It's sort of a new way of ministering, isn't it?
Yes. So many times I thought it was all over, that I would never get to do another thing, and I'm going back on Christian television again. We're starting over again, and there's nothing wrong with starting over small again. When people fall down and they feel like they've had it and there's nothing left, they just need to pick themselves up and dust themselves off and say I'm going to start again.
Were there days when you thought you wouldn't be able to do that?
Oh yeah. There were many days I thought, "I'll never be able to start again. It will never work. Everything's been too destroyed." But something inside me kept saying -- I mean, I know it was God -- you know, nothing is ever destroyed as long as you know me.
Did your faith ever waver? In the book it sounds like it did a little bit right after PTL collapsed and Jim went to prison.
Oh, I think everybody's faith would waver in a situation like that. I was so disappointed that God would allow all that to happen. But after the fact I realized that He allowed it for my good.
There's a verse in Isaiah that says, "For this is the will of God in Christ Jesus concerning you. In everything give thanks." Oooooh, that's hard. Oh, man. Be thankful for losing everything? Give thanks for divorce? Give thanks for two husbands in prison? That's almost an impossible thing. Give thanks when your brother dies, when your mother dies, when your dad dies, when your aunt dies, when your sister dies, when your best friend dies? I lost all of those people within just a few months. And we're supposed to give thanks? That's what the Bible says.
Why in your book did you soft-pedal around the whole Jerry Falwell thing? You didn't soft-pedal in the documentary made about you a few years ago, "The Eyes of Tammy Faye," in which you indicate that he deliberately brought down PTL, smearing your and Jim Bakker's reputations, and betraying what you thought was a friendship. Yet in your book you don't name him as the man who destroyed PTL.
I did name him, but my book company asked me not to.
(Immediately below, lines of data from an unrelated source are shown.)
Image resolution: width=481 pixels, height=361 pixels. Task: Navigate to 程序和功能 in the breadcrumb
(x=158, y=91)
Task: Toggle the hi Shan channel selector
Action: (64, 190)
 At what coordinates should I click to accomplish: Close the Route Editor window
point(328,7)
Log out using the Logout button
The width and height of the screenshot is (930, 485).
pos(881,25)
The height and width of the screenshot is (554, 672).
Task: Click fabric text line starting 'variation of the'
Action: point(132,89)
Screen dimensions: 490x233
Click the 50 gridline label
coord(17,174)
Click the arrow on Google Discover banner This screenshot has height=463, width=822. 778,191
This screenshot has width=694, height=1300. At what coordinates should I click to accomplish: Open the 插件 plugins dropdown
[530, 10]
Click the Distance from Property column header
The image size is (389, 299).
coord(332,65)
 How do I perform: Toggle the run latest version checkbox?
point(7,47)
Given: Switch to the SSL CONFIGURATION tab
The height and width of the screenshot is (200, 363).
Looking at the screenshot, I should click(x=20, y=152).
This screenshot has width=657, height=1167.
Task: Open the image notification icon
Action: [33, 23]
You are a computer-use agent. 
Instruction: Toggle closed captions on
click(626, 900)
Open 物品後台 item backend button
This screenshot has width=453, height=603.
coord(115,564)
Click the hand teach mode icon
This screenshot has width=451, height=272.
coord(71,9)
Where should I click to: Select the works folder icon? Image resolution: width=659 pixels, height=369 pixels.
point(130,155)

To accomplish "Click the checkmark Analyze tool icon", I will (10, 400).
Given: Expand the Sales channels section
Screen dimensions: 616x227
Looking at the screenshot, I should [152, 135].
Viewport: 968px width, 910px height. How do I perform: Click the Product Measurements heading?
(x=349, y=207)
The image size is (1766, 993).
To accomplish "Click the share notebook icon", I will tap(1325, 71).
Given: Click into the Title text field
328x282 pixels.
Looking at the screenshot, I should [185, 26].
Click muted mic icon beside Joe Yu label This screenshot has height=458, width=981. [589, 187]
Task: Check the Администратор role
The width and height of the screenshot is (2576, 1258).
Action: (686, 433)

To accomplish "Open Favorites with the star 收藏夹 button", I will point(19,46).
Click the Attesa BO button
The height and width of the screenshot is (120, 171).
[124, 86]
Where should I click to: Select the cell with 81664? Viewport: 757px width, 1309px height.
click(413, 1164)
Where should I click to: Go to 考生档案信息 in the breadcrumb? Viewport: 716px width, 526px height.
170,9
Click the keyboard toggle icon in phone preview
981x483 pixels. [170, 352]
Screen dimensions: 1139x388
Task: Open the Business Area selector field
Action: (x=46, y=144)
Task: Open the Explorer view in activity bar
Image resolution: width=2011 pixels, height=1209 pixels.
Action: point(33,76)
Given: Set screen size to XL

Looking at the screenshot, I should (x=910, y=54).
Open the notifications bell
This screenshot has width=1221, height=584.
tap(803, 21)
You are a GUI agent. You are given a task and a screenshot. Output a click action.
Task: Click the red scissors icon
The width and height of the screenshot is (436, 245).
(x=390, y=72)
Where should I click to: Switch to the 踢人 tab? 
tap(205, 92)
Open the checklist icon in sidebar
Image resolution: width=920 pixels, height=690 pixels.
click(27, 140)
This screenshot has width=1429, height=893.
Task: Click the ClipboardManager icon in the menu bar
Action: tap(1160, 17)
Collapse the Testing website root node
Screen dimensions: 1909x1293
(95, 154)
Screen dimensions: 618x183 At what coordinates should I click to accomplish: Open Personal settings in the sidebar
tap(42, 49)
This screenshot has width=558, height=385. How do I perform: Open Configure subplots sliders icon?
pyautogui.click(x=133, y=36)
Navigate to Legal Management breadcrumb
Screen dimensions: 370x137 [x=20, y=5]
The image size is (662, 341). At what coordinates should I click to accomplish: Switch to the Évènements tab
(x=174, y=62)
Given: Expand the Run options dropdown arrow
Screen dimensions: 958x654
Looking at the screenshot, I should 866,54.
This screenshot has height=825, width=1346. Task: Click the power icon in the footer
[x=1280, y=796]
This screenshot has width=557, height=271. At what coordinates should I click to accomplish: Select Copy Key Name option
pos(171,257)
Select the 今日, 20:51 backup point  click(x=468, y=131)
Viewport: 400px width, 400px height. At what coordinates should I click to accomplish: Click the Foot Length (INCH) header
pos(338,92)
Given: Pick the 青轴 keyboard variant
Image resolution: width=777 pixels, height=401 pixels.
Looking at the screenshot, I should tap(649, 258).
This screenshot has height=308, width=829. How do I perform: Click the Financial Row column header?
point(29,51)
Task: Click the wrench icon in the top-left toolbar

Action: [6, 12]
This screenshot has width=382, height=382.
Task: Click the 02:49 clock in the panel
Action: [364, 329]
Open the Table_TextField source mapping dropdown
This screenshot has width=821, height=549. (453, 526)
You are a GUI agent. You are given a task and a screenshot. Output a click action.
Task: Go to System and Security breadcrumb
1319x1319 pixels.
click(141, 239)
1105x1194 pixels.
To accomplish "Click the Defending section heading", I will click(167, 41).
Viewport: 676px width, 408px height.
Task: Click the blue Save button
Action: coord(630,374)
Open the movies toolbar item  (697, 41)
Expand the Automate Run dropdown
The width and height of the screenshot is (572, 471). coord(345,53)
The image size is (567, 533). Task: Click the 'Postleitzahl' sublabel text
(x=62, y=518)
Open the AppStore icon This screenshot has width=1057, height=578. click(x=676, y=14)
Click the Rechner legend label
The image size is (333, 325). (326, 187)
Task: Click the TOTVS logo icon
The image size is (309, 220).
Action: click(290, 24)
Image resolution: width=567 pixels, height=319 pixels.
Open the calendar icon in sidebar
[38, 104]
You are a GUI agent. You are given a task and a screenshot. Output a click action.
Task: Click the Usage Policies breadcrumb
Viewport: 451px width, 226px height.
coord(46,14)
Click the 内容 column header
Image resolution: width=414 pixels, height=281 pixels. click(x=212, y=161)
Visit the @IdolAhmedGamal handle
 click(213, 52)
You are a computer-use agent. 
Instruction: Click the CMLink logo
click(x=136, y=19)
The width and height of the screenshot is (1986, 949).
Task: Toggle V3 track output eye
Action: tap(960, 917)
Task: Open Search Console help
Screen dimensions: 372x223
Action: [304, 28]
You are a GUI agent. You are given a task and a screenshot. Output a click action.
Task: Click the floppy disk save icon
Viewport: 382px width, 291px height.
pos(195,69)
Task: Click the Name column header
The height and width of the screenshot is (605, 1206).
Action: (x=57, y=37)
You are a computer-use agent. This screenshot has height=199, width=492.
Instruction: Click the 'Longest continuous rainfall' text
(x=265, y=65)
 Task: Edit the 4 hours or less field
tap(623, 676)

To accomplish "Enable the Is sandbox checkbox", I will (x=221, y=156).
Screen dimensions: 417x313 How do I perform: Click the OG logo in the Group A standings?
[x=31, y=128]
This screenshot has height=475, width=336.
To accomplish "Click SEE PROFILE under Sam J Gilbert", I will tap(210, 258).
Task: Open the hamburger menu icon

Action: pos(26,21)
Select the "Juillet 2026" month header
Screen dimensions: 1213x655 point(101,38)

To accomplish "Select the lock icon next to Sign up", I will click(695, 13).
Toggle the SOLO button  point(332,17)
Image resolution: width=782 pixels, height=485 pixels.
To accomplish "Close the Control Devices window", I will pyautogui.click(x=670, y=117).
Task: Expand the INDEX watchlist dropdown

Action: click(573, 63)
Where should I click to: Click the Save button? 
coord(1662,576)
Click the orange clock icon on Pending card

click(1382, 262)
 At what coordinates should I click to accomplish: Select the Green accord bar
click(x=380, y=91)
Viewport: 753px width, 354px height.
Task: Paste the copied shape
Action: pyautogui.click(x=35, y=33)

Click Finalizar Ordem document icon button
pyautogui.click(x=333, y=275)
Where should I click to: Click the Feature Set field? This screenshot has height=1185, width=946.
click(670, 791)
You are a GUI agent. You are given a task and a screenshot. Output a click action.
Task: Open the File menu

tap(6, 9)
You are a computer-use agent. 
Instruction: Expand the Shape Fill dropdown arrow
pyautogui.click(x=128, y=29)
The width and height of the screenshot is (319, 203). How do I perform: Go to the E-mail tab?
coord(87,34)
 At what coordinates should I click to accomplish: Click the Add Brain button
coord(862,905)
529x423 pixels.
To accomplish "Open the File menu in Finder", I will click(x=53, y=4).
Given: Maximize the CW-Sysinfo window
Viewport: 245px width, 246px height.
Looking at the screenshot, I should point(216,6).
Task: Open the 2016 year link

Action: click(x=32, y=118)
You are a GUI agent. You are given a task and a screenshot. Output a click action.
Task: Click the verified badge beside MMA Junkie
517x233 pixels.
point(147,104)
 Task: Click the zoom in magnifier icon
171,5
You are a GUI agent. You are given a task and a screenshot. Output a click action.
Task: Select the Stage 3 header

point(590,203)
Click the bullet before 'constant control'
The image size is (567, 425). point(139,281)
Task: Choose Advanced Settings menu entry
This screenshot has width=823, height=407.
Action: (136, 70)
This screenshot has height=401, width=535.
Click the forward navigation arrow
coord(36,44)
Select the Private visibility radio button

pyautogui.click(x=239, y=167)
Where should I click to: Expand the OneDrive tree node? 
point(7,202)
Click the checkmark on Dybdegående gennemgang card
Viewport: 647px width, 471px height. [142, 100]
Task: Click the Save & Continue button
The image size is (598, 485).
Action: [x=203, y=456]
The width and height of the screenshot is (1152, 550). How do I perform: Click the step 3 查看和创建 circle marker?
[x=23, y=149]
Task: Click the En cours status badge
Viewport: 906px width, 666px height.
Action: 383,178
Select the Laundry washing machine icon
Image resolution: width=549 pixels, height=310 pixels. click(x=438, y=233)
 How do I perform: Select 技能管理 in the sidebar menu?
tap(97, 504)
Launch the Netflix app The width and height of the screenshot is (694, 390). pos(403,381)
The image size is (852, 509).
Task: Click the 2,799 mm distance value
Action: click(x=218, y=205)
They were worried about lawsuits?
I don't know. I suppose. But I did it before and there was no problem. I've always been very honest with the Jerry Falwell thing.I would love to talk to Jerry. I would just say, "Why? I forgive you, Jerry, but why? Can you explain why you put your arms around us and said that you would help us and then you took everything from us?"
Do you feel that part of your mission is to open people's eyes to people like him?
No, I don't have anything against Jerry. I really don't. But I do think that the truth ought to be told. I think people ought to have to live the truth.
How do you not have something against someone like that?
Because, you know, back in the olden days, when you killed somebody, rather than putting you in prison, they would strap that dead body onto your back, and what that dead body ended up doing was killing you.
And Jerry Falwell was strapped on my back. I carried him with me all the time. I hurt all the time. It was all I could talk about. It was all I could think about. That hurt was unbearable. And one day, I felt like God said to me, "Tammy, lay him down. Lay him down at the cross that I bled and died on. Just lay him there and I'll take care of him." And I literally, physically, pretended like I was unstrapping a body from my back, and I laid it down, and when I did, I got peace for the first time. Because, see, holding bitterness and holding unforgiveness only hurts you. It makes your blood pressure high. It makes your heart rate increase. It does all these bad things to you. And why destroy yourself over something they'd be glad about? I mean, he'd be glad to know if I was still hurting.
He's still out there preaching.
Yeah, I know.
How can --?
How can people hear [about how he betrayed us] and so many things like that and they're proven to be true and still it not faze them? I don't know the answer to that question.
How can people tell the difference between a Jim Bakker, who you say is an honorable man, and a Jerry Falwell?
You know, I really don't think you always can. If people know God you're supposed to be able to tell the difference. But you know, sometimes we as Christians get so busy, that we don't have time to stay in contact with God, and that's when we make mistakes in judgment.